Eveshka began to come apart in threads again, turning her face away from them.
“Eveshka,” Pyetr said, “listen to him. Look at me.”
She would not. She looked out into the woods, all shrouded in blowing hair and tattered gown, her face in profile to them. “There’s nothing for you to fear from them,” she said. “They’re trying to warn you. It’s an obligation on the dead.”
Whereupon she drifted off through the brush where they could not follow. Uulamets swore and began to follow her, as Pyetr jerked his sleeve free and held the brush with his back, keeping the way open for Sasha long enough to get him through, while he kept his eye on Uulamets’ steps. But Uulamets, thank the god, was going slower this time.
“There’s ghosts following us,” Sasha muttered after a moment, at his back. “Eight or ten at least.”
“Won’t hurt us,” Pyetr said to himself, “won’t hurt us, god, I want out of this damned woods.”
“Won’t help,” someone whispered against his ear.

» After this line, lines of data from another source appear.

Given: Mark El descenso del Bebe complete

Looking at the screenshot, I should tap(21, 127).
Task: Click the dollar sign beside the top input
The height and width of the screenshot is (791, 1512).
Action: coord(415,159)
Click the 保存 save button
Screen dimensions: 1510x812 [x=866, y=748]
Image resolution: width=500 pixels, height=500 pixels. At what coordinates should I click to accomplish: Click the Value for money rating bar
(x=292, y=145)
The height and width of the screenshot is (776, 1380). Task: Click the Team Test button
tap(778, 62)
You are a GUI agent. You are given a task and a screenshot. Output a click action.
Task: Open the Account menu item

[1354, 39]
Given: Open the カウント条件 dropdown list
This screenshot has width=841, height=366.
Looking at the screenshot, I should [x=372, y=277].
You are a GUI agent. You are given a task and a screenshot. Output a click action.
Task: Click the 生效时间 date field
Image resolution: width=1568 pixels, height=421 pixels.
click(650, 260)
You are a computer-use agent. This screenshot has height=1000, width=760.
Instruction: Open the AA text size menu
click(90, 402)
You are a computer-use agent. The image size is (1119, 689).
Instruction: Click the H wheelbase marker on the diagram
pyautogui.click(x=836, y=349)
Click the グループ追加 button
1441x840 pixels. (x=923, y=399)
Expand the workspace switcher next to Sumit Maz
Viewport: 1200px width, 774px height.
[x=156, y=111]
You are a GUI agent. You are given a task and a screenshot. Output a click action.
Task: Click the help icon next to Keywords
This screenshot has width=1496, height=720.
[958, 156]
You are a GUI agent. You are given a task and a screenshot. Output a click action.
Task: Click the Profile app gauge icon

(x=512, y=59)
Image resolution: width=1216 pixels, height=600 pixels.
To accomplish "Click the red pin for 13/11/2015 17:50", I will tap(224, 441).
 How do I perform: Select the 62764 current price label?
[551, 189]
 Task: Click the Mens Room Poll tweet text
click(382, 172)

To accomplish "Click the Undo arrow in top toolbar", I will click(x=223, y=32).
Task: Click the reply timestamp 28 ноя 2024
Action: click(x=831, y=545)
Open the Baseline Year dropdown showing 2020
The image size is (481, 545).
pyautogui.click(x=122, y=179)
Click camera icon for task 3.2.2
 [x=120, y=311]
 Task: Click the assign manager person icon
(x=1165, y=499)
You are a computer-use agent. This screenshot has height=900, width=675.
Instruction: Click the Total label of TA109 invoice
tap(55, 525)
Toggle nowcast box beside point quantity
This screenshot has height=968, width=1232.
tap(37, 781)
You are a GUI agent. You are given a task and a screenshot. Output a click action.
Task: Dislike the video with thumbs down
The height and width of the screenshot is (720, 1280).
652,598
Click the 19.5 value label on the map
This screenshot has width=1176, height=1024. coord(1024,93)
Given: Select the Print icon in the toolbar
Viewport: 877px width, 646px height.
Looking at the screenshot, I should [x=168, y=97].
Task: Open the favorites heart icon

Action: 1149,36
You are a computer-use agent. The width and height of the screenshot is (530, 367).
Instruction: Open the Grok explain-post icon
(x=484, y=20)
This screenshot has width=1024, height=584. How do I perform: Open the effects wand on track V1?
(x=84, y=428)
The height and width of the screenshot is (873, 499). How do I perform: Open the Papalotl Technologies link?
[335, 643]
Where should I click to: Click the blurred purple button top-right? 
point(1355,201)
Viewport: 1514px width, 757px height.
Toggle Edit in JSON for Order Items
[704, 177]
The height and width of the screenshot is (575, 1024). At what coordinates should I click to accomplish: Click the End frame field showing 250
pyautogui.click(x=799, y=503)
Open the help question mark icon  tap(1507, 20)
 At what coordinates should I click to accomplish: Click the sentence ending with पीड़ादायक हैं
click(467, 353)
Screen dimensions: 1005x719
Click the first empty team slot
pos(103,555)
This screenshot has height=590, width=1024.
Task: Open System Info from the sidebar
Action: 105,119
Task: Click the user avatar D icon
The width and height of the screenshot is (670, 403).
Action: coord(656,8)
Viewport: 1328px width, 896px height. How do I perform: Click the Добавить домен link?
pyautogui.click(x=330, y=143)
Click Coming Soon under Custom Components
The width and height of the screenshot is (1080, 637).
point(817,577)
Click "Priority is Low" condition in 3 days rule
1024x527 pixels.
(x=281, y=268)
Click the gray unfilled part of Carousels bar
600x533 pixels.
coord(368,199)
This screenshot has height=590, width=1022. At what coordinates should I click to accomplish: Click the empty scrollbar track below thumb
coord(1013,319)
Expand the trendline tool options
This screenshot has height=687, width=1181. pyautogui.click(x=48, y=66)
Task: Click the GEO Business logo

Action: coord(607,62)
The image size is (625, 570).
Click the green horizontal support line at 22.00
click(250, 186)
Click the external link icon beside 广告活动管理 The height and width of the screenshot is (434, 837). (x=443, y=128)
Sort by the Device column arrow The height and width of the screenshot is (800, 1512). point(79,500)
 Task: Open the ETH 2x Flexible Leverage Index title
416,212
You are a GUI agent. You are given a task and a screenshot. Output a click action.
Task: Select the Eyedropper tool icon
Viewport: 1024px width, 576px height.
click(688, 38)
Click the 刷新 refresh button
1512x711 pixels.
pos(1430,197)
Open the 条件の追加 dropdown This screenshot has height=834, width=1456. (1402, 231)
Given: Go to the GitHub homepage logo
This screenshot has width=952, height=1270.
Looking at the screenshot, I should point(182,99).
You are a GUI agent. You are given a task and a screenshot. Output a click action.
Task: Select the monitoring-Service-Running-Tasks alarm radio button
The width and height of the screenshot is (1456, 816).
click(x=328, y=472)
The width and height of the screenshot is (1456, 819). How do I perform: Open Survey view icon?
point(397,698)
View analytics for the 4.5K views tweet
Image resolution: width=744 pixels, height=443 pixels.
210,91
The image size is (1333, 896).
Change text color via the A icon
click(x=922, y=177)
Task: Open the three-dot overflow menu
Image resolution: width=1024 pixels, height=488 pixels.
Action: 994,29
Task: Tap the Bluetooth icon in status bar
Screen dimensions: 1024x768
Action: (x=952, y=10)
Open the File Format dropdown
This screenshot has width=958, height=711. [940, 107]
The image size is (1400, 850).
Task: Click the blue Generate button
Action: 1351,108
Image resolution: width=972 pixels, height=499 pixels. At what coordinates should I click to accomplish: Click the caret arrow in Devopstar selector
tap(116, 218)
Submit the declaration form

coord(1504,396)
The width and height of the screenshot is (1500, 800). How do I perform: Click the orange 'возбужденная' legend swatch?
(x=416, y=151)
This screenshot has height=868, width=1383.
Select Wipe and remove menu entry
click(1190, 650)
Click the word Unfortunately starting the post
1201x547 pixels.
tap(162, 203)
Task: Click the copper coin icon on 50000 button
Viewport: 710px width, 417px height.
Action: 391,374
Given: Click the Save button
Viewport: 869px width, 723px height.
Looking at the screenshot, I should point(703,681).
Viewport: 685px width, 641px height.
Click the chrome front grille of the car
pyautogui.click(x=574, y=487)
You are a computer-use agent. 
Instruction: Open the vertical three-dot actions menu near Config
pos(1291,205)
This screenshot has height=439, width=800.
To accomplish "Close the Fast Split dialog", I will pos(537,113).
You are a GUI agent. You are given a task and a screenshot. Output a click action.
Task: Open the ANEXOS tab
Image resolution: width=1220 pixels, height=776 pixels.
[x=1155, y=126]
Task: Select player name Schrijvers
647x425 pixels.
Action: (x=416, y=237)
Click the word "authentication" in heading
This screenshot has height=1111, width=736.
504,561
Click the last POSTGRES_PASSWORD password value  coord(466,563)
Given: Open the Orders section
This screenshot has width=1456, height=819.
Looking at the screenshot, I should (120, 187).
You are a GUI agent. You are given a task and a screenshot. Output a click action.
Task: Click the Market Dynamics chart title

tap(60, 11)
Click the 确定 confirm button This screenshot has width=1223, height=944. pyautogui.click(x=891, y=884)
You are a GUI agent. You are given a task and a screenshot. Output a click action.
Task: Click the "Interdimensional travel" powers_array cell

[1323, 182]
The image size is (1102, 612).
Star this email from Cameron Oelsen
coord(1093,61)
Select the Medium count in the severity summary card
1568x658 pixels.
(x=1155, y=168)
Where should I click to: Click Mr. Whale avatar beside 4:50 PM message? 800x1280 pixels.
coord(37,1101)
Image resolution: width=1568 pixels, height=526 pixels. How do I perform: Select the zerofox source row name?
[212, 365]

“They’re back,” he said to Sasha, panting, planting his feet carefully on a slope the old man ahead of him took faster than he dared.
Being master of his own luck.
“Wish me to find the right way,” he said to Sasha. “Damn that old man.”
“Don’t—”
“I’m not a wizard, I can’t wish for myself, I can’t even curse him—”
“Can’t escape,” another voice said.
“I’m doing all I can,” Sasha protested. “It’s not doing any good.”
“It’s so cold here.” A third voice, up against Pyetr’s ear. Instinctively he swatted at it, and chill numbed his hand.
“Don’t trust her,” something said at his other side.